異世界で猫獣人に転生したけど、幼馴染みの女の子がTNRれた(未遂)
この物語はフィクションであり、作中の名称などは実在の人物、団体、その他とは一切関係なく、作中の主義・思想は作者のそれとは全く無関係です。
トラックから猫を助けて撥ね飛ばされて死んだ俺は、女神様の計らいでいざ転生、という所で、飛び込んできた天使に撥ね飛ばされた。十五分ぶり二回目。
「だっだめですよぉ~女神さま! なんて転生させようとしてるんですか!! ボランティアヤクザは大義名文があるから他者を殺しても平気な顔してますし、ちょっとでもいじられるとマジギレするんですよ! 繊細ヤクザなんてメじゃないんです!!」
「――えぇー――せっかく、ある程度の知性がある人間族と、多産と貧困に喘ぐ獣人族の住む世界を創ったのですよ――頑張って調整して―――人間以外の人権を認めず、また人の身で自然環境の保護などを謳う教義の持つ最大宗教を流行らせたのですよ―――に医療技術のテコ入れだって、八十八度は失敗して――ようやく成功したのです――今更勿体無いではありませんか―――」
「いや、でも、動物、医療、ボランティアなんてマジで地獄並に凶暴な数え役満ですよ? 女神さま、野良猫に餌やってるおばちゃんに注意したことあります? 郵便受けに猫の糞を入れられるんですよ? 小型犬を公園で放し飼いにしてるおばちゃんに注意したことあります? 犬をけしかけられるんですよ、まさにそれが危ないからやめろっつってんのに、奴等は自分の正義を疑わないんです。
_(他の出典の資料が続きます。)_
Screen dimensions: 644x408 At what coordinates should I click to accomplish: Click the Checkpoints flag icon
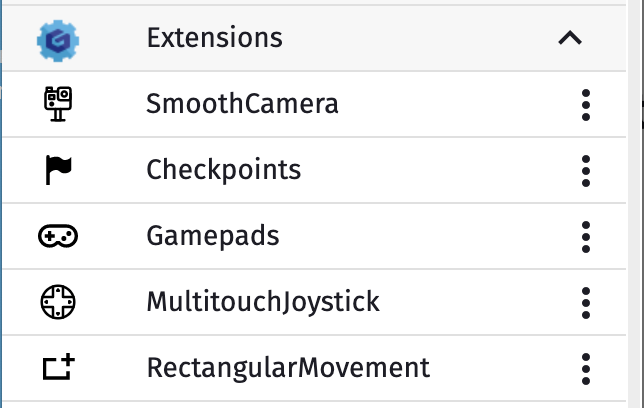(x=58, y=170)
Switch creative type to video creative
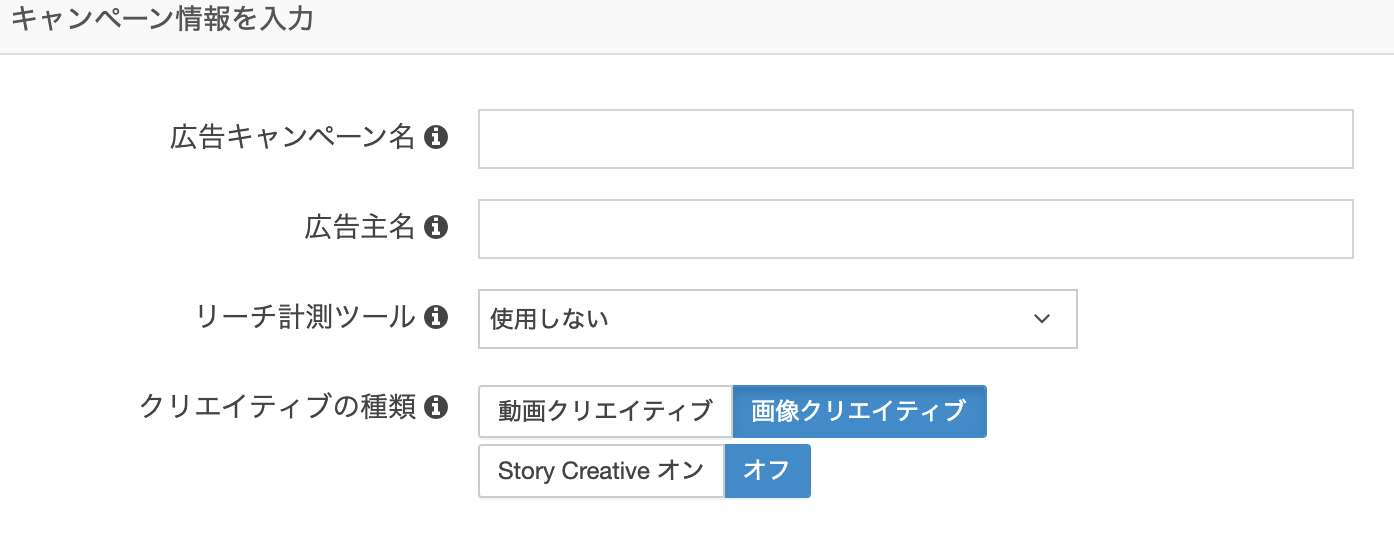1394x540 pixels. pyautogui.click(x=605, y=411)
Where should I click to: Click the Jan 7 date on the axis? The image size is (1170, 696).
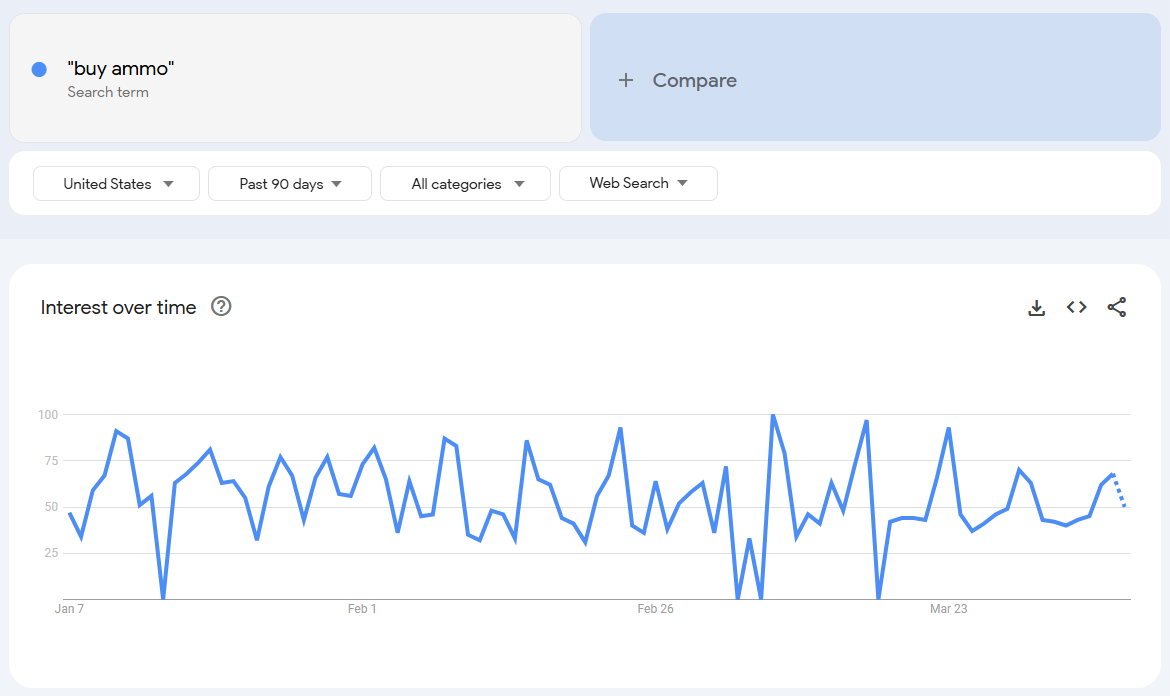click(x=69, y=609)
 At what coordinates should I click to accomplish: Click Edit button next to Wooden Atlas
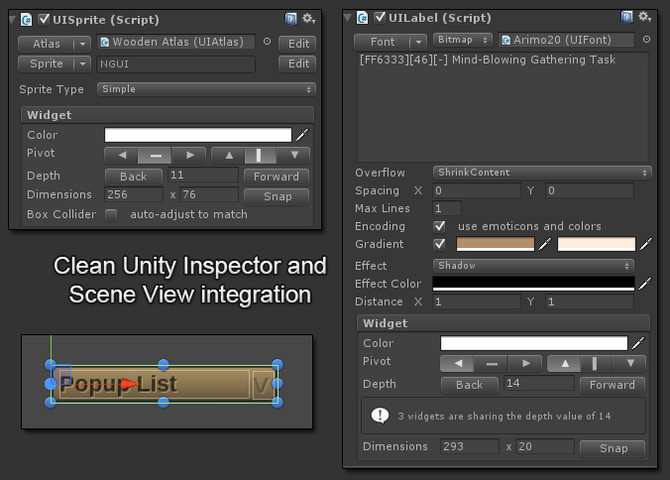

そこに加えて医療、医療! うわあああ、獣医療!! ピンからキリまでいる医療従事者って、ピンの医療従事者はキリの連中を見下すし、キリの連中は医療従事者以外を見下すことでプライドを保ってるんです。獣医療も然りですが、犬猫専門の開業医なんて、明らかに供給過多なのをわかっていながら、平均的な医療レベルの低下をもたらすことを理解しながら、一国一城の主にならないとプライドが許せないから開業してるような人達ですよ? 自分の仕事にケチをつけられたら女神といえどもただじゃすみませんよ!!」
「――別に私はケチをつける気などはありませんよ――」
「そんな、話が、ボランティア団体に通じると思ってるんですか!! 彼等の正義の的は彼等の悪なんですよ! 少しでもおちょくってると思われたら、事実はどうあれ訴訟ですよ! まーたちょいちょい売れない弁護士が顧問についてたりするから、少なくとも序盤は強気にかかってくるし、弁護士側に逆告訴をちらつかせて穏便に引かせる以外に、こちらが損をしない手立てがないんです!! わずかでも心に波を立てるだけで邪悪なテロリスト扱いです! 見るだけで姦淫レベルです!」
「――ケチをつける気などなく、ただ単に――殺すのは可哀想だから根絶やしにしようとか――子宮の病を予防するのに、あらかじめ子宮を取ろうとか―――マジサイコだなと――人の仔にはいつも驚かされますね―――」
「そういうのを!! やめてくださいと!! もう! あー、もう!!」
「――でも―――せっかくこの方も猫を助けてお亡くなりになってくれたのです―――猫獣人転生の、またとない機会ではありませんか―――何より――この方は獣耳を愛しているのです―――」
「獣耳を愛している人にやっていいこととダメなことがあります!」
「――これは良いことでは――?」
「ダメなことです!!!」
魂だけで漂っている俺には声帯がないため、突っ込みをいれることも能わない。
「――わかりました―――あなたがそこまで言うのでしたら――――役割を終えたあの世界は、滅ぼしましょう―――」
「ちょ、もう! 女神さま! いきなり邪神みたいなこと言わないでくださいよ~!!」
「――しかし――あの世界はこのネタのためだけに創られた世界なのです――」
「あああああ、間違っても人の生き死に、世界の創造をネタとか言わないでください!! 神界のヒューマニズム団体に叩かれますよ!! 実害の有無はともかく糞面倒くさいですし、窓口対応するのは我々なんですよ!!! って、あああああ!! 魂の人、今の話ぜんぶ聞いてましたよね!? ああああすみませんすみません、女神さまも悪気はないんです! ただ神と人では感覚が違うというか、だから地上周りは我々天使が取り次ぎをしてるんですけど、転生ってこっちでやるから結構女神さまも出てきちゃいまして、本当に、この方はこれが面白いと思ってて、ああもう、フォローしようとするほど最悪な説明にしかならない! ごめんなさい!!」
天使は必死で魂の俺に頭を下げるが、良いよ、とも許さない、とも言えないので、いかんともしがたい。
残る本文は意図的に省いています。